====== INPUT DATA

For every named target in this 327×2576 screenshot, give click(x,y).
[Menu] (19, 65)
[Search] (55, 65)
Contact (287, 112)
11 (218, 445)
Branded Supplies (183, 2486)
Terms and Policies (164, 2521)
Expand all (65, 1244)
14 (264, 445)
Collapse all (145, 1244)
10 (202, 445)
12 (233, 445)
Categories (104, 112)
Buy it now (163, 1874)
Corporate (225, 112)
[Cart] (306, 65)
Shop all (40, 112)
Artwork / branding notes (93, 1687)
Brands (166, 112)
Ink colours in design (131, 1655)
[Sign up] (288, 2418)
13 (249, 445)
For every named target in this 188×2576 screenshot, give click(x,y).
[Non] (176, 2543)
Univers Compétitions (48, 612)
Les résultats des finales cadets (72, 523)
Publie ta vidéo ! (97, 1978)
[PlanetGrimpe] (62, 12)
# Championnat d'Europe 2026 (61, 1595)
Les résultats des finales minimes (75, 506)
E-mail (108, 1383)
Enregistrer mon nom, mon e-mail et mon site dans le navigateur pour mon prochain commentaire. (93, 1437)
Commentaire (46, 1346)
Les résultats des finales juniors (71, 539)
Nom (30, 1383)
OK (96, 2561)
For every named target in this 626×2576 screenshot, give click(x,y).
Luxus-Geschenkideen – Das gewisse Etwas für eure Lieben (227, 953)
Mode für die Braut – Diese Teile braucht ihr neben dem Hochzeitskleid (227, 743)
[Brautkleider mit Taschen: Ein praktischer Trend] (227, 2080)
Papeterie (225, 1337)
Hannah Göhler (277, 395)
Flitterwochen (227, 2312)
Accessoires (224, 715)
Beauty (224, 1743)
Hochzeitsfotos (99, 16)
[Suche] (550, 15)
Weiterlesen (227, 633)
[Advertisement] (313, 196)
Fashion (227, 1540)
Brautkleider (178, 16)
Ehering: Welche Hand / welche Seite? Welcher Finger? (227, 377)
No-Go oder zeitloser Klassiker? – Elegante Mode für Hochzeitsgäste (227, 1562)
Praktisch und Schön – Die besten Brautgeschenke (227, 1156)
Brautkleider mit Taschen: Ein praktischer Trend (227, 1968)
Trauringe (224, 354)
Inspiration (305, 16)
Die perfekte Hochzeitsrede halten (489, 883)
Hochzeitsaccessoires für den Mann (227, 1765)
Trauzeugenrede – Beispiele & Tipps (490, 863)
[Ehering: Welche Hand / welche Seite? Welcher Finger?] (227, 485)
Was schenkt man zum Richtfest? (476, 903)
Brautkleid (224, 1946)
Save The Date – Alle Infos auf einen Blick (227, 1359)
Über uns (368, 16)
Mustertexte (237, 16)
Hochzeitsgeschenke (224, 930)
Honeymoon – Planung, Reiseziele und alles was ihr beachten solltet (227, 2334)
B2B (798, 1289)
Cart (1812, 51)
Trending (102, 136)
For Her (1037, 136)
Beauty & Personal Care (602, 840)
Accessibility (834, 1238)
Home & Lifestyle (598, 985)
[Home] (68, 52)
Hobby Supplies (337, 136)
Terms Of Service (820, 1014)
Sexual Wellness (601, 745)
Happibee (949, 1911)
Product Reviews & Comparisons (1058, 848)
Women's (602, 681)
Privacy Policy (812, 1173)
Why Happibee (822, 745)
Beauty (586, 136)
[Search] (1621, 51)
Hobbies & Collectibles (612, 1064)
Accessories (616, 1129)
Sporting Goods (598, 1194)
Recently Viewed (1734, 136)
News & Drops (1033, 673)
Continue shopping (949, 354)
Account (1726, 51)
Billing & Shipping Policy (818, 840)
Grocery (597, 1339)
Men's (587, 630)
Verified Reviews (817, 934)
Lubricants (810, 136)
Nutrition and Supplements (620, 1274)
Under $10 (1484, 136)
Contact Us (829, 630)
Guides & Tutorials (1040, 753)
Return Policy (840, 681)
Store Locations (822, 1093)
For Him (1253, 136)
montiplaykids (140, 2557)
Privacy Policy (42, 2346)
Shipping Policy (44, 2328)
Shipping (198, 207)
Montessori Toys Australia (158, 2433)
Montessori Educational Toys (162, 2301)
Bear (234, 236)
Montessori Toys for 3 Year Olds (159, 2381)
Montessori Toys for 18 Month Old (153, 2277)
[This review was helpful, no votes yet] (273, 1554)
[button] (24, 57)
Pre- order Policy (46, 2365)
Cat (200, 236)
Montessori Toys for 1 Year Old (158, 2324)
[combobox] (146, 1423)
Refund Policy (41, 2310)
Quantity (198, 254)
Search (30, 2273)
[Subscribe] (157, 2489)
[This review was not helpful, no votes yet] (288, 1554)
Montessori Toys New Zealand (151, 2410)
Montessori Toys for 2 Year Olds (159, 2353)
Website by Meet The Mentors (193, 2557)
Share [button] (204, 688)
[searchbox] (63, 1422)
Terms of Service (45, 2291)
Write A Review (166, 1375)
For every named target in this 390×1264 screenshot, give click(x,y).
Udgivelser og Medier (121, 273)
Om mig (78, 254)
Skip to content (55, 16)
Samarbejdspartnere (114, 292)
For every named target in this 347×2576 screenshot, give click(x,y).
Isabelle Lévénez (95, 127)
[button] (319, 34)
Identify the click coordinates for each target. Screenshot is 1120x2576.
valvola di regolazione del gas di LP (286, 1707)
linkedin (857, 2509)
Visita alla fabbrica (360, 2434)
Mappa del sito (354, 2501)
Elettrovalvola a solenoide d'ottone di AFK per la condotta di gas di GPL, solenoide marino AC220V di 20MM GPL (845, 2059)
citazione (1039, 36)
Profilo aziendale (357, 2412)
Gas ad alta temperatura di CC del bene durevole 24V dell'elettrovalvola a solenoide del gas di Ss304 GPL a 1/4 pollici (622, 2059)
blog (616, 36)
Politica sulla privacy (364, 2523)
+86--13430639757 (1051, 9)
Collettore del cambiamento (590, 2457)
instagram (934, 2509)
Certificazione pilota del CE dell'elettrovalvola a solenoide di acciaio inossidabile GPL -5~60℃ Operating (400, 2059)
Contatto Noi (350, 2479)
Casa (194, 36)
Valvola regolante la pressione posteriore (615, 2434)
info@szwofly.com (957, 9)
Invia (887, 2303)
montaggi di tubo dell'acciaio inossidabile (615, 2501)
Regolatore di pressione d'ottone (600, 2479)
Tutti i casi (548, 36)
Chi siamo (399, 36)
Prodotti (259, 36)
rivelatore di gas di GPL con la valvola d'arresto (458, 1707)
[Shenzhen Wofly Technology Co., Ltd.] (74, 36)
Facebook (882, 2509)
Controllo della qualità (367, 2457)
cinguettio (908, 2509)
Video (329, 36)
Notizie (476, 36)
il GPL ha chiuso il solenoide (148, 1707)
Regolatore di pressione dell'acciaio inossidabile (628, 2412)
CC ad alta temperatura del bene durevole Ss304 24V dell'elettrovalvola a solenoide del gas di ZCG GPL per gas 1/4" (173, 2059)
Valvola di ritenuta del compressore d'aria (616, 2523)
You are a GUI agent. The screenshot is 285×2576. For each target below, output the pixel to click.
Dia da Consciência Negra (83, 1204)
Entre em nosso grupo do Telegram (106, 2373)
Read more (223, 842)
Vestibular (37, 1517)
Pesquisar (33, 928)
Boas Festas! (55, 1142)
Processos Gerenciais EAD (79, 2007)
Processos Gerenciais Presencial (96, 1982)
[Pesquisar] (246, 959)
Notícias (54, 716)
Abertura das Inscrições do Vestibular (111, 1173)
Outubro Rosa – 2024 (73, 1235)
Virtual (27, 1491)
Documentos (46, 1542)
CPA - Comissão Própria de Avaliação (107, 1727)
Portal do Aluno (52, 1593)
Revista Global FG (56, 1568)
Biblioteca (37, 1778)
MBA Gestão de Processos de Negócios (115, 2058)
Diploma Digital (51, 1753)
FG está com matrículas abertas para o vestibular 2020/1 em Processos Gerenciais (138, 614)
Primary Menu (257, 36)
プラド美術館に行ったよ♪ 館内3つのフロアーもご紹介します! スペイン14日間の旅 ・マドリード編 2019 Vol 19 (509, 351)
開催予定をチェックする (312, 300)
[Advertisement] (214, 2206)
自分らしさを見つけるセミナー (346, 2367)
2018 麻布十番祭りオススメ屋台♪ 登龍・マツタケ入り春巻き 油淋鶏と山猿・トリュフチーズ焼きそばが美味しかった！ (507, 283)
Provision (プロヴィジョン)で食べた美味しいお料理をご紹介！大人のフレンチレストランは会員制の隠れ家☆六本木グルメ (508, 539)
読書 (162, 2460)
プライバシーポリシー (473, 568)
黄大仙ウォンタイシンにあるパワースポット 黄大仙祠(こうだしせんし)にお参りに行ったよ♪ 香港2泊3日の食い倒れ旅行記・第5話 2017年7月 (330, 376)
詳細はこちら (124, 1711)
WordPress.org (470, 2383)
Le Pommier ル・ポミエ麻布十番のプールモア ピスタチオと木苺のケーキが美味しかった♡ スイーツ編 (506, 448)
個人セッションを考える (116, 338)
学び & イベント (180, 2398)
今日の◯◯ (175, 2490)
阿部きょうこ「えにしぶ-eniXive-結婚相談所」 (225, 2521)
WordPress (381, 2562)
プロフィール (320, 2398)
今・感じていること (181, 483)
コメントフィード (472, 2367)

============

#### WORK REQUEST
Go through the data above and copy each line in which "Ehering" appears.

#### WRITTEN ANSWER
Ehering: Welche Hand / welche Seite? Welcher Finger? (227, 377)
[Ehering: Welche Hand / welche Seite? Welcher Finger?] (227, 485)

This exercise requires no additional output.